NOTE: if you don’t have a stand mixer, this guy’s method looks pretty legit (click for video).

UPDATE WHOLE WHEAT CIABATTA: I’m still testing whole wheat ciabatta. I’m doing the Poolish with whole wheat flour (same amount) increased water so using 7oz of water for the Poolish. So far I’ve only tested at 12 hours and there’s not a lot of bubbles on top, but yes at the bottom of the poolish, plus it is growing just the same.

The regular recipe I testing first 75% whole wheat and 25% bread flour. The second test is happening as I’m typing this which is only 2 oz of Bread Flour in the recipe. I’ll come and update and hope to continue testing. I’ll share photos too.

This container helps to maintain the square shape of the ciabatta
This container helps to maintain the square shape of the ciabatta (remember to cover with a towel or a lid if it’s tall enough).


Add generous Flour surface
Add generous Flour long Kitchen Towel or bread cloth if you have
Invert your ciabatta container on top of the floured surface and let it slide softly, tap on top a little if needed, but it should be pretty smooth at this point.
Pastry cutter or a sharp knife cut as you prefer, two loaves or 4 or 6 rolls and place each on floured cloth, move as little as necessary your dough, if it’s your first time you might be clumsy and that’s fine, just make sure you get it all separated on the towel and cover with another towel. (see pics).
Preheat Oven at 450F with large cast iron or baking sheet inverted inside so it gets pretty hot, it helps for bottom crust, etc.
Let it rise again 30-45 minutes
Get water boiling a few minutes before you plan to bake your bread. and place in a small baking pan inside of the oven (unless you have a fancy steamer oven).
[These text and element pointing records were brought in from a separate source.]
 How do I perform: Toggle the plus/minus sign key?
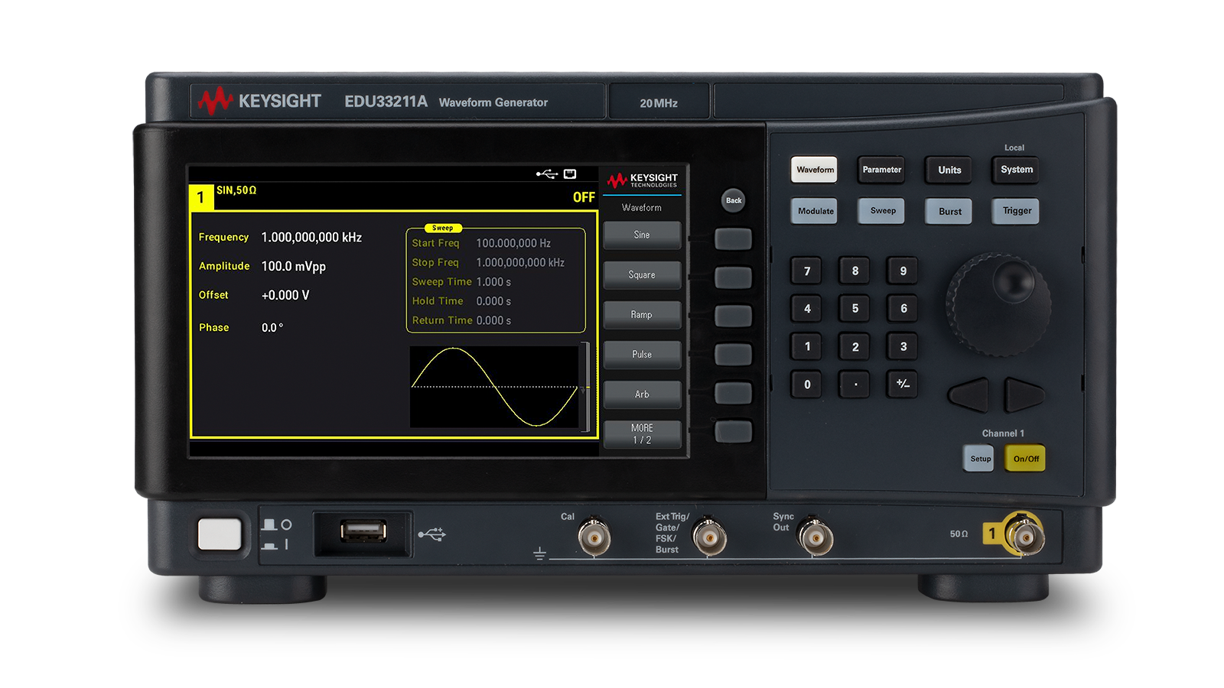903,385
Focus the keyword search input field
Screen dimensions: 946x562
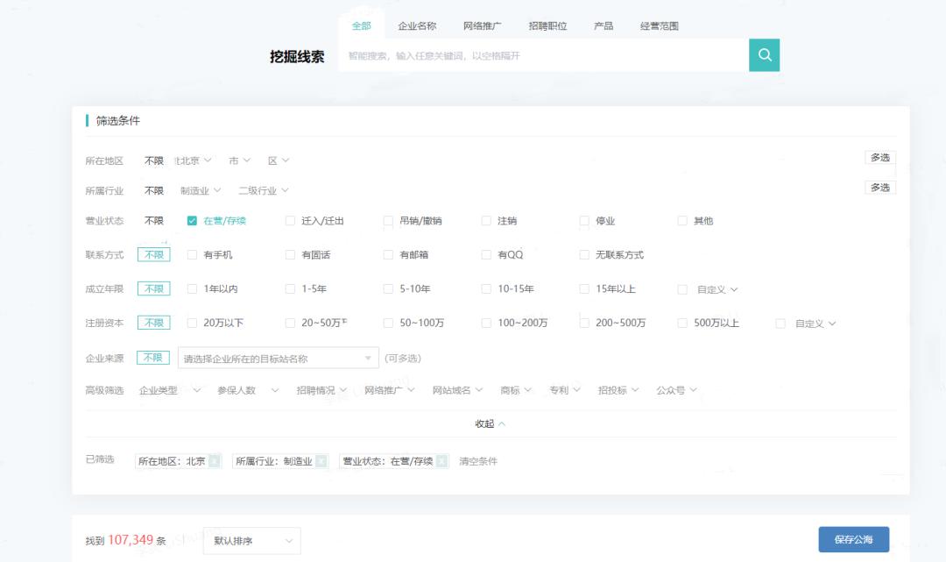(x=543, y=56)
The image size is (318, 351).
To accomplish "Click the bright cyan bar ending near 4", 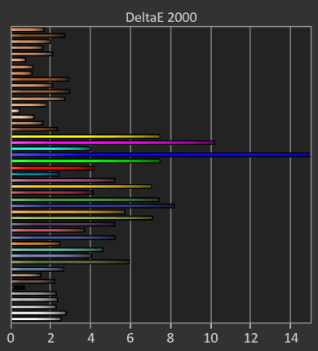I will point(51,149).
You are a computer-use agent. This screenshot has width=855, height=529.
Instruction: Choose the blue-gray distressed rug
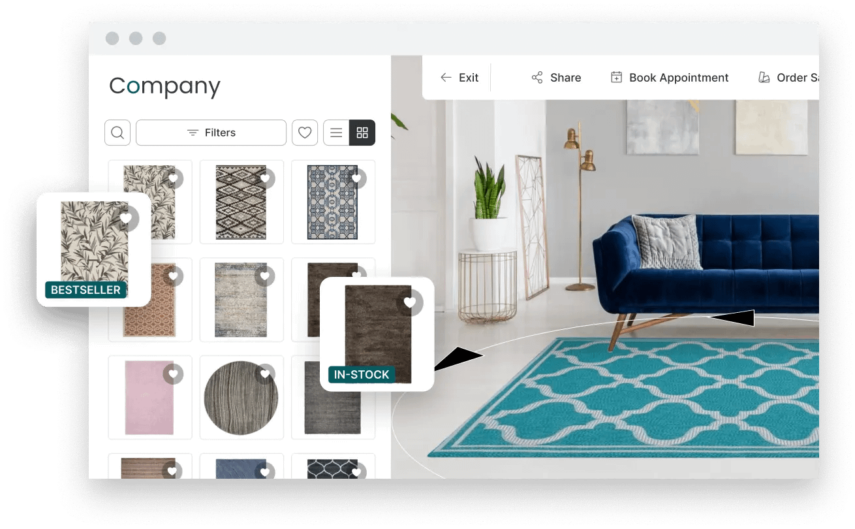click(x=241, y=300)
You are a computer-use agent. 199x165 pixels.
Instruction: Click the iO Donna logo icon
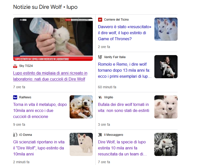click(15, 135)
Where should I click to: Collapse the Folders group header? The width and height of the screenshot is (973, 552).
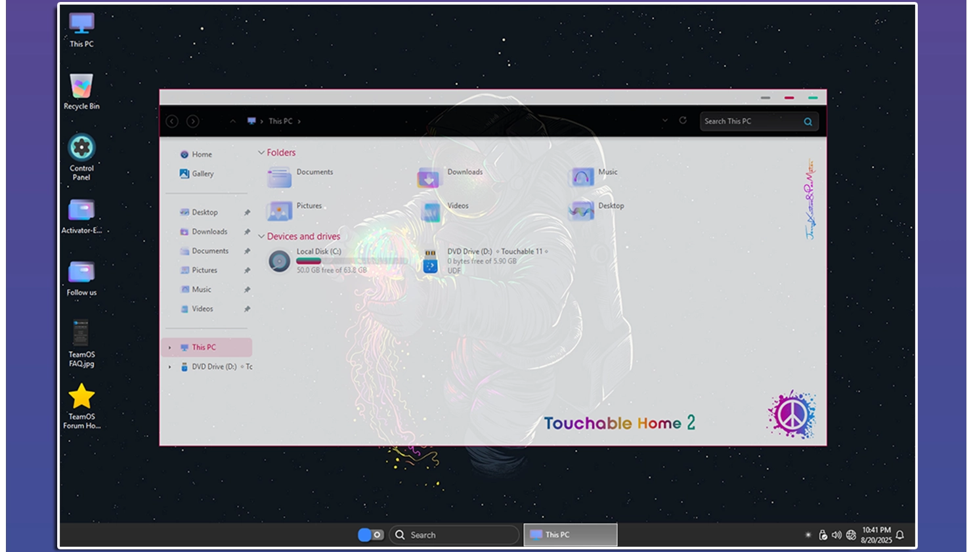point(261,153)
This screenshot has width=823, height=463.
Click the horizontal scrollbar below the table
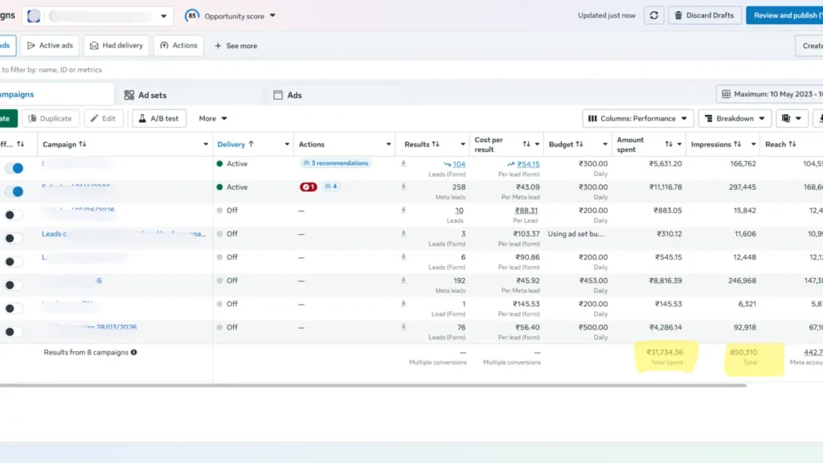[x=373, y=385]
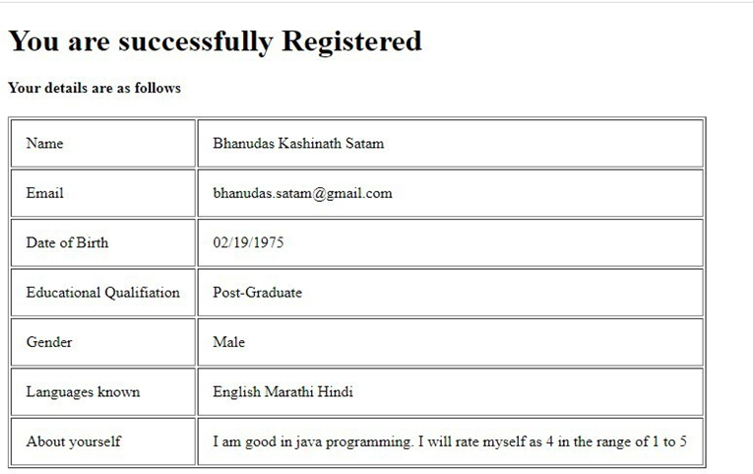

Also save a few ice cubes and if you have a mist spray bottle, fill it up with warm water before baking the ciabatta.


This part is tricky, I use a pizza peel with parchment paper on top and place the bread in there and just slide in oven.
If you don’t have that, don’t be afraid, it’s going to get hot, but you are going to have to work quickly: use your oven mitts/towel and place the EXTREMELY HOT inverted baking sheet on top of your stove, place parchment paper on top and quickly place the bread on top of parchment paper (carefully so you don’t lose any air in that dough).
Spray once or twice the warm water on top of the dough and quickly place inside of the oven that already has boiling water inside of a pan on the rack below. Throw in one or two ice cubes and spray a few times, and close the oven door carefully.
Bake 30-35 minutes depending on how you cut your dough and on how baked you like your bread, try different times every time and take notes.


After the bread is baked, let it rest, some people wait hours or the next day, I wait until it is just a touch warm because I like warm bread with butter, but once it was cooled off completely you can wrap in plastic and place in freezer if you have to much bread, you can thaw overnight inside of the fridge another day and toast in oven at 375F for 2-3 minutes before serving it.